Sunday 18 September 2011

The Dons and Dont's of living in Spain.

René, I vill say zis only once. Well no, I'll type it once and quickly because I got me a tortilla in the oven. A tortilla con cebolla y huevos y patata y lots of deliciosas cosas (things) and even though its five o'clock the Spaniards consider it lunch. Viva la comida, never mind the vida.

I've established an internet point via ethernet cable in the hallway. Anyone opens the door I'll have to drawl "I've been expecting you Mr Bond" to cover up the awkwardness. I've got my feet up on our chest of drawers, the table we are still waiting to install in the kitchen when the previous tenant finally comes back is in the corner, I can see a little old Spanish lady putting her washing on the line. Just a moment, I must wave now we've made eye contact or she'll take serious Latin offence. Something about bad sex life for seven years or maybe that only works when you're clinking glasses crying "Salud!" Done now...

We've just got back from Los Rastros, the hub of humanity and everything you could wish to buy that'll fit on a stall. It's also the pickpocketing centre of Spain. Now picture the image of outrageously careful, clutching your bag to your bosom and quasi-snarling at anyone who comes within a radius of ten metres. Even a group of well heeled Americanos who in my defence looked like Spanish hobos. Maybe its the new look. Dreadlocks and frayed denim. Anyway even though someone was playing Vivaldi's Four Seasons at the La Latina Metro stop Los Rastros in dodgy with a capital D. And after a while we wanted to get the hell out of Dodge. Hd a peek in to our first police station in Spain, and my first ever to my shame. It was stangely like a doctors office, no drunk and disorderlies nor heavily tattooed dealers just us normal schmeels who'd had a run in with Crime. Byebye musings on career as a hero policewoman.
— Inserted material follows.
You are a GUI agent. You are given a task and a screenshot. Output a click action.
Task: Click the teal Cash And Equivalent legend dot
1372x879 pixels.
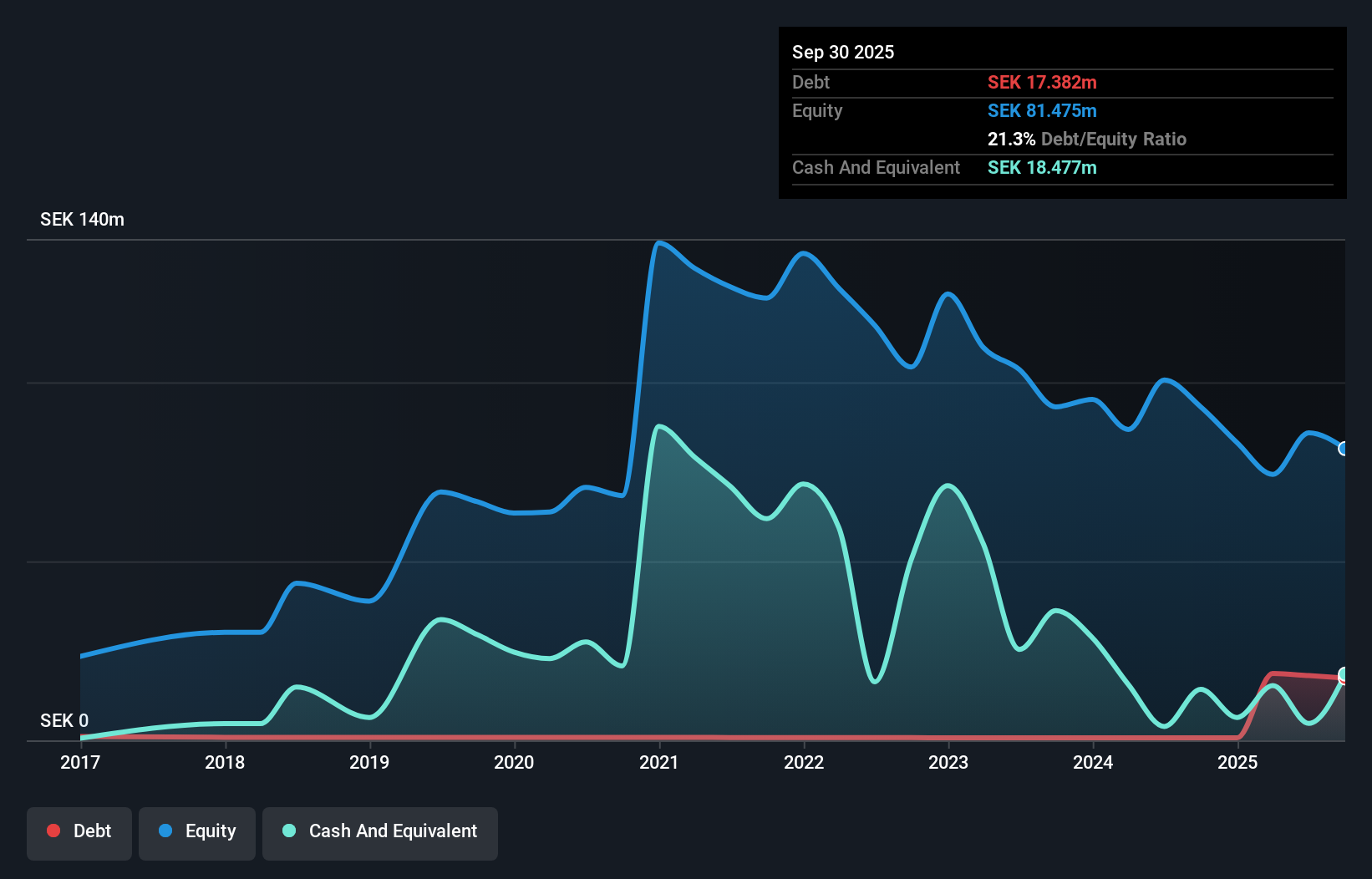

I'd never have passed the fitness test anyway. If you look at my school PE records I have a mysteriously loose shoelace on the same "beep test" day every 15 years. Cunning incarnate, thas me.

In other news I was supposed to be typing this from Starbucks in their glorious air conditioned coffee filled palace. But when I got in yesterday they cried out "Hola!" at my opening of the door. Now this took me aback as at the time I was trying to remember the difference between Tirar/Empujar, Pull or Push? Shocked at this I made a desperate attempt at getting the level of  friendly in the reply right and came out with "Muy buenas días a todos!" which is the linguistic equivalent of Uncle Ben booming "Good mornin', good mornin' how y'all doing this fine hot Alabama day?" They then asked would I like my coffee caliente or frio, what my name was, on hearng my name used it after every sentence and ushered me to a table. I was so swept up in this sea of language and desperately concentarting on the next repuesta (reply) that I forgot to ask for wifi. Oy vay. So I took out my wee Madrid notebook, pushed my glasses down my nose and went for arthouse chique and not powerhouse techno. And that was when I heard it...

"Well, whats the craic?"

Opposite me, in the centre of Madrid, in the friendliest Starbucks in the world, was the melifluous roll of a Derry accent. I couldn't not say anything, no way José. And so I met another Norn Irish, and so the Irish takeover of the world through MY-mum-knows-your-cousins-boyfriends-primary-school-teacher-who-knows-your-uncle- who-obviously-knows-YOUR-mum continues. And the Starbucks staff were all grinning, and "Adios-ing" and one step away from a thumbs up "get in there my son" when we wandered out still talking, under the belief they'd facilitated a matchmake that I had neither the heart nor the vocabulary to tell them that A) it was merely excitement to find another person from the Province and B) no marriage was likely unless he split with his boyfriend. And I'm no homewrecker.

Lessee, what else happened. Found Sunny Delight in the chilled aisle of Día and such an forgotten institution of our childhoods it was like finding the Terry Wogan sunning himself as an expat in Benidorm. Mind you I don't think Spain take EU regulations on e-numbers quite seriously enough. Down enough of that "orange" juice and you're seeing pink elephants. Also there was the escalated row over Father Ted's real name, our drill sergeant of an Inernational Law lecturer I MUST NOT call Franco anymore, the constant reappearance of our oven ghost and a certain pondering when my amusement with the Metro will cease as I smiled for a good 5 minutes today on thinking all of us scuttling about underground must surely resemble mole-people.